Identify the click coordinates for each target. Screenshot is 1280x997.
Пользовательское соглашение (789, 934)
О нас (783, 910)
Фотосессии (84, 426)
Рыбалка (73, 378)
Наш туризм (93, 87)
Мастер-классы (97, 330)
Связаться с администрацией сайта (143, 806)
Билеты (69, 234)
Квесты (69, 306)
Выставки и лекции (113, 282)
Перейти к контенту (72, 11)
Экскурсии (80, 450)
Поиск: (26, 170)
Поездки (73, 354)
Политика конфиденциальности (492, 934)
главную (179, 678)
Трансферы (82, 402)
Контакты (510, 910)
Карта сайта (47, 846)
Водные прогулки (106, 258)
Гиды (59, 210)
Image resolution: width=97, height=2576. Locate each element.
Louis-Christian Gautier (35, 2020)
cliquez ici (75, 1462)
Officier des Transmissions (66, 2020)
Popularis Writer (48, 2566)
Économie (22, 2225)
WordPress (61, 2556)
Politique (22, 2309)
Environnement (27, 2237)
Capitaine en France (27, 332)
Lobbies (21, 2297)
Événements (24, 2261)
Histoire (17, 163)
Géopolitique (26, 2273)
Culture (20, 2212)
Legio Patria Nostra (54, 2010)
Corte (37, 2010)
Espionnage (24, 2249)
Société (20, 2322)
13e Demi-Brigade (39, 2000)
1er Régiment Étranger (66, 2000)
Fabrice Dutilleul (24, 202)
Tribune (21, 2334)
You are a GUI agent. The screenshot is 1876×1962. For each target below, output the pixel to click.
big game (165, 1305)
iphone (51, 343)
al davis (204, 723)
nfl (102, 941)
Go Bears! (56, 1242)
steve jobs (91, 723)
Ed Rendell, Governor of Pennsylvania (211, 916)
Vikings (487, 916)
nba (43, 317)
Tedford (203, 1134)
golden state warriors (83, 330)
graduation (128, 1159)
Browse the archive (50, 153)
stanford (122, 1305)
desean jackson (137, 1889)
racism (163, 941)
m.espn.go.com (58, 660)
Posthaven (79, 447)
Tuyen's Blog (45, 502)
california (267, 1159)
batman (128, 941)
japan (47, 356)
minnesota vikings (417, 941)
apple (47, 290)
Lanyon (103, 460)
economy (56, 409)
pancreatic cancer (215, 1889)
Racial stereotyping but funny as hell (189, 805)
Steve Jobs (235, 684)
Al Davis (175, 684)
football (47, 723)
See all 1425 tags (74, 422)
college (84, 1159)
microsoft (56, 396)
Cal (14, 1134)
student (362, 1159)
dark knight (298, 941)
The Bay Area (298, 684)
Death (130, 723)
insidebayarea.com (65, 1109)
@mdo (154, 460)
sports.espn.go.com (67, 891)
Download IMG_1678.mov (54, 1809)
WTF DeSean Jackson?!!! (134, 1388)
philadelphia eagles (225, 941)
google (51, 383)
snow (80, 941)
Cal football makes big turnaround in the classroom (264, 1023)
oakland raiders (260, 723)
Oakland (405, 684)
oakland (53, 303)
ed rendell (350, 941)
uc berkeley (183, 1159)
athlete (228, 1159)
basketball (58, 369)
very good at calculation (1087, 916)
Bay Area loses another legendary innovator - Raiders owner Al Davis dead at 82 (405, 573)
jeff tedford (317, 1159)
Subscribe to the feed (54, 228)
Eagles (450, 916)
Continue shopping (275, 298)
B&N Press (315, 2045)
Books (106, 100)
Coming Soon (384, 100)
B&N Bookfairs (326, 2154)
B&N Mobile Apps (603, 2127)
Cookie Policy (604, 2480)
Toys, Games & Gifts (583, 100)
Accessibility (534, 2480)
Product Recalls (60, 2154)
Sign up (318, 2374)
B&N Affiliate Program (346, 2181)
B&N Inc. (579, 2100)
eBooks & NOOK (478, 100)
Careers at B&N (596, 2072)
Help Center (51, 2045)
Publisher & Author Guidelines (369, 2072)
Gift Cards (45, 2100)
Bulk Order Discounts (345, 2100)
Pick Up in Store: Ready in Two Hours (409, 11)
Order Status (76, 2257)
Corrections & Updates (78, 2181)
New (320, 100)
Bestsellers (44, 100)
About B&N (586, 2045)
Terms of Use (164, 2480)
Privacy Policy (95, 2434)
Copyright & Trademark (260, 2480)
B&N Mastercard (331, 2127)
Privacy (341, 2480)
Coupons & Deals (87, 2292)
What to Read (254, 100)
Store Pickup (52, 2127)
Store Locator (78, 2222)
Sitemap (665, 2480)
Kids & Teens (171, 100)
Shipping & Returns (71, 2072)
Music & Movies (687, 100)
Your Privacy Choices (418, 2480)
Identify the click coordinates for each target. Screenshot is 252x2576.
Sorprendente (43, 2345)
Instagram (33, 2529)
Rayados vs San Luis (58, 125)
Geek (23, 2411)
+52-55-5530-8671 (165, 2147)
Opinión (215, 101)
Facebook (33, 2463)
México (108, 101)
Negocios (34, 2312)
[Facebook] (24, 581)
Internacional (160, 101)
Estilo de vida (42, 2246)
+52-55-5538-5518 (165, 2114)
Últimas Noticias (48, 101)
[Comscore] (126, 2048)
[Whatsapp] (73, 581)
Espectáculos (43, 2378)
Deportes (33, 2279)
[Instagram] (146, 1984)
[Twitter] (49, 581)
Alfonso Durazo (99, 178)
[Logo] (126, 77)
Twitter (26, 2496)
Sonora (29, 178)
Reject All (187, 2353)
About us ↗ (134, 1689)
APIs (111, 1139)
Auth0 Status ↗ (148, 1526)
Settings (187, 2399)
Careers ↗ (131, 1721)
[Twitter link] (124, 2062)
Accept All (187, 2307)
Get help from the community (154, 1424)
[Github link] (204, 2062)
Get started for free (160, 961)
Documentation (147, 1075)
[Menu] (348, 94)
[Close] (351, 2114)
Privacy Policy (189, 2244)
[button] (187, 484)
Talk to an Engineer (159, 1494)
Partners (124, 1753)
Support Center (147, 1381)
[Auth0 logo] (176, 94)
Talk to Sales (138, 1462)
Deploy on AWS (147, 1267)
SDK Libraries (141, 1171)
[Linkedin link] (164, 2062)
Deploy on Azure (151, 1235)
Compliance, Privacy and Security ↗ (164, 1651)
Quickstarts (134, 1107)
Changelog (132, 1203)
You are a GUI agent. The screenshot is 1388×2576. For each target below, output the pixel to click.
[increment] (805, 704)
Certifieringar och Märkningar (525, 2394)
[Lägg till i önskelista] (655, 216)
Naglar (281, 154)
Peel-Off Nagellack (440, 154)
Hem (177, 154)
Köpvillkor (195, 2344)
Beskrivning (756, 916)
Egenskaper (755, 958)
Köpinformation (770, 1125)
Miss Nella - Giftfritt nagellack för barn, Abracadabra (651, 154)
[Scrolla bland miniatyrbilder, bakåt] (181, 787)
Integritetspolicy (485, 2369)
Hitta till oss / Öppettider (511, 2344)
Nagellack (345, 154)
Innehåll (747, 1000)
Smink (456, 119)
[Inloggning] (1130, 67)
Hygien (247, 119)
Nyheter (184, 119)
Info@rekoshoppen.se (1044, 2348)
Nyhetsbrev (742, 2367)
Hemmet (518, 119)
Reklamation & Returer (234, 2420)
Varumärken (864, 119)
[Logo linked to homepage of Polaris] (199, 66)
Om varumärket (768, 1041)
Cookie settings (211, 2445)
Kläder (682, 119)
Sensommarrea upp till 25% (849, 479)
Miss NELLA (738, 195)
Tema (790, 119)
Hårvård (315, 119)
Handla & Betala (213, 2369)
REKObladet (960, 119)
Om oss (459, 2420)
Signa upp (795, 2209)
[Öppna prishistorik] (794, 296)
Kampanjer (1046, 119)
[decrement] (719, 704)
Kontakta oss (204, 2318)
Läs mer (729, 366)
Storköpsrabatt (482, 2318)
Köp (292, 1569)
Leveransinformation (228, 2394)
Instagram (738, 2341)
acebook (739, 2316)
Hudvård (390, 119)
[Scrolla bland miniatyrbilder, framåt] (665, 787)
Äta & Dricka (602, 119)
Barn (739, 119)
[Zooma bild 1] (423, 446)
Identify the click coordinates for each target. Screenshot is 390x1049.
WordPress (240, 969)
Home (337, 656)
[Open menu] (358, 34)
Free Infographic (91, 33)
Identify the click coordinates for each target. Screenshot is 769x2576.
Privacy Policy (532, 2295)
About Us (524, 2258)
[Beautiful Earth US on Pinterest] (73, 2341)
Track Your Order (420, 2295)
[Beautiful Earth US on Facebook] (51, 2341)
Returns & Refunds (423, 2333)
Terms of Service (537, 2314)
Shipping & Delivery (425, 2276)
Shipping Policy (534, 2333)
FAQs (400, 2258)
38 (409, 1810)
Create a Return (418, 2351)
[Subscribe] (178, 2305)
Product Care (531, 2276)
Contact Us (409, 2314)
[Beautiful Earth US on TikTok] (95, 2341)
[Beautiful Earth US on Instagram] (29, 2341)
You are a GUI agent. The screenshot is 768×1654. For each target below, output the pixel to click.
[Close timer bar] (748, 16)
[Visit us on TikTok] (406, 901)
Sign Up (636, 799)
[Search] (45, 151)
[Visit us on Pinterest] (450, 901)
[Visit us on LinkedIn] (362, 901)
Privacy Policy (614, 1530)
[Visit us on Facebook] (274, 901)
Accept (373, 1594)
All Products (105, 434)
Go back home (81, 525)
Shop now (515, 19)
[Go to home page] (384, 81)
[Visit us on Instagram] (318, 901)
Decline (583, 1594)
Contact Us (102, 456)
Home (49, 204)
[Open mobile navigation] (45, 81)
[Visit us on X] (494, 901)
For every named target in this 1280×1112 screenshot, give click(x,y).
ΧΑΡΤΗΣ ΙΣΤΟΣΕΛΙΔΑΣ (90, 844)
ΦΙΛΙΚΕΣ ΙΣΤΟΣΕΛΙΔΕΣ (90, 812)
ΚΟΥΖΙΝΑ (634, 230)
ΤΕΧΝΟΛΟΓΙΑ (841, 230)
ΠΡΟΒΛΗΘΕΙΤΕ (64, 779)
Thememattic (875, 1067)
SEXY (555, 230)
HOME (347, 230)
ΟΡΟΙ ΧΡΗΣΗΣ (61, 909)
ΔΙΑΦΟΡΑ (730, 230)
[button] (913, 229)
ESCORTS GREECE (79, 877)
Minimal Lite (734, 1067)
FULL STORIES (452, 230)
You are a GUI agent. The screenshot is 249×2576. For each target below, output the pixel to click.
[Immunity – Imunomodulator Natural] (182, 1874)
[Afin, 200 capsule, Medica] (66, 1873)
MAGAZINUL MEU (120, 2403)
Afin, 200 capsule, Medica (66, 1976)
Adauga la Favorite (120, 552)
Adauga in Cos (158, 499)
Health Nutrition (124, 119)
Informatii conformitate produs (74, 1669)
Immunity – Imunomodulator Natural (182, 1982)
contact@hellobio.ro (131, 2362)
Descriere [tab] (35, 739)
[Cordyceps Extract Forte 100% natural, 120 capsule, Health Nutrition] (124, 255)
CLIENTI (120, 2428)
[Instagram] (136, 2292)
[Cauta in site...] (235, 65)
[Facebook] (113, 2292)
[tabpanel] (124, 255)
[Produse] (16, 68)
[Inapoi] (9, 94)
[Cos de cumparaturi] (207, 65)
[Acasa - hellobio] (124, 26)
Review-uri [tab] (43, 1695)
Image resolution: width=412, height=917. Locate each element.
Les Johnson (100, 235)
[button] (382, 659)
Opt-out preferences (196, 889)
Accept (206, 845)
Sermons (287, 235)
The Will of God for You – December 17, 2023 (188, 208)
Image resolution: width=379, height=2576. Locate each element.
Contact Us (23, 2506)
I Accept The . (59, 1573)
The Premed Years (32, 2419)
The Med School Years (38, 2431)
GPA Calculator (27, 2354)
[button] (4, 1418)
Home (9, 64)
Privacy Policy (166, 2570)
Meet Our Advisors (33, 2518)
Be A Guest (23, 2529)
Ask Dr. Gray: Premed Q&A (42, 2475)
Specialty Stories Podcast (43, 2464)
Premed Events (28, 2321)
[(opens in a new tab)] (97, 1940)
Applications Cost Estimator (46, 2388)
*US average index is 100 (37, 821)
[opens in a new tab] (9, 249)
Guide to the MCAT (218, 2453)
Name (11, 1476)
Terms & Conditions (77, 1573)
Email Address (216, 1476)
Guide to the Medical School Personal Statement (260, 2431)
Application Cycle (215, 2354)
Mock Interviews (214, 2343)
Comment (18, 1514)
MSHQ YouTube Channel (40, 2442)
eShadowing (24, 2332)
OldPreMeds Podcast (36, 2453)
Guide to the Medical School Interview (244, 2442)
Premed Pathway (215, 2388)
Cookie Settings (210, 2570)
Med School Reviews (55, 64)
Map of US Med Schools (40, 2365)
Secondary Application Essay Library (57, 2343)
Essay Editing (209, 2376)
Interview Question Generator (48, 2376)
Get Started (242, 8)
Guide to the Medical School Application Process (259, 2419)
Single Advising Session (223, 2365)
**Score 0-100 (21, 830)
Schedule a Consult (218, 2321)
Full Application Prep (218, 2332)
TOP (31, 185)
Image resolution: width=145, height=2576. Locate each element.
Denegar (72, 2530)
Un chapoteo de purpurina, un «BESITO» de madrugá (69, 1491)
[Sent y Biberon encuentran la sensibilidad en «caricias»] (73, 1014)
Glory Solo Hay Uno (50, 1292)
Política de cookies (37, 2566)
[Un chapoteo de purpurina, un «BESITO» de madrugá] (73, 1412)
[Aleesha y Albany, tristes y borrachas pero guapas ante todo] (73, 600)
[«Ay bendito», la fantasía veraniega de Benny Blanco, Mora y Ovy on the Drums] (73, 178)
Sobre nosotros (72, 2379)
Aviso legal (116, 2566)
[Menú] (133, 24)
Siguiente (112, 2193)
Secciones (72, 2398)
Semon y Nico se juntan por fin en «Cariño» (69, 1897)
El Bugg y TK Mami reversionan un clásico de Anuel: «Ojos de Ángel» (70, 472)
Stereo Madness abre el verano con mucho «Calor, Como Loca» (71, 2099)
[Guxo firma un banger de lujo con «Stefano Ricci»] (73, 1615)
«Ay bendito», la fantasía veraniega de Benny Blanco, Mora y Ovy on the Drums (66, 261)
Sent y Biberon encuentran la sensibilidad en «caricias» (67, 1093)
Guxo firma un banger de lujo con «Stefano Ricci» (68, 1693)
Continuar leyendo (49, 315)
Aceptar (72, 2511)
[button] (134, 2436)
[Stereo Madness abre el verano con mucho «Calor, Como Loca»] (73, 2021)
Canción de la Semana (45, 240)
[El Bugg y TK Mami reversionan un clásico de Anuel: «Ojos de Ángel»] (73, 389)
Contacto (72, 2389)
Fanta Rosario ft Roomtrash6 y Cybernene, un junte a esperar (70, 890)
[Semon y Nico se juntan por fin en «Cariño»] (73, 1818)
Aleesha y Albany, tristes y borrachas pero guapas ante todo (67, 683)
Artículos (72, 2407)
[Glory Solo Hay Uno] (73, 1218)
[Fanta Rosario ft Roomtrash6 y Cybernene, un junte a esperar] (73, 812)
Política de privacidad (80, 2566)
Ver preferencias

•••••

* WORK REQUEST *
Of all the entries above, output exactly the lines between the one holding "Handla & Betala (213, 2369)" and the one holding "Create a Return (418, 2351)", inclusive.

* SOLUTION *
Handla & Betala (213, 2369)
REKObladet (960, 119)
Om oss (459, 2420)
Signa upp (795, 2209)
[Öppna prishistorik] (794, 296)
Kampanjer (1046, 119)
[decrement] (719, 704)
Kontakta oss (204, 2318)
Läs mer (729, 366)
Storköpsrabatt (482, 2318)
Köp (292, 1569)
Leveransinformation (228, 2394)
Instagram (738, 2341)
acebook (739, 2316)
Hudvård (390, 119)
[Scrolla bland miniatyrbilder, framåt] (665, 787)
Äta & Dricka (602, 119)
Barn (739, 119)
[Zooma bild 1] (423, 446)
Identify the click coordinates for each target. Screenshot is 390x1049.
WordPress (240, 969)
Home (337, 656)
[Open menu] (358, 34)
Free Infographic (91, 33)
Identify the click coordinates for each target. Screenshot is 769x2576.
Privacy Policy (532, 2295)
About Us (524, 2258)
[Beautiful Earth US on Pinterest] (73, 2341)
Track Your Order (420, 2295)
[Beautiful Earth US on Facebook] (51, 2341)
Returns & Refunds (423, 2333)
Terms of Service (537, 2314)
Shipping & Delivery (425, 2276)
Shipping Policy (534, 2333)
FAQs (400, 2258)
38 (409, 1810)
Create a Return (418, 2351)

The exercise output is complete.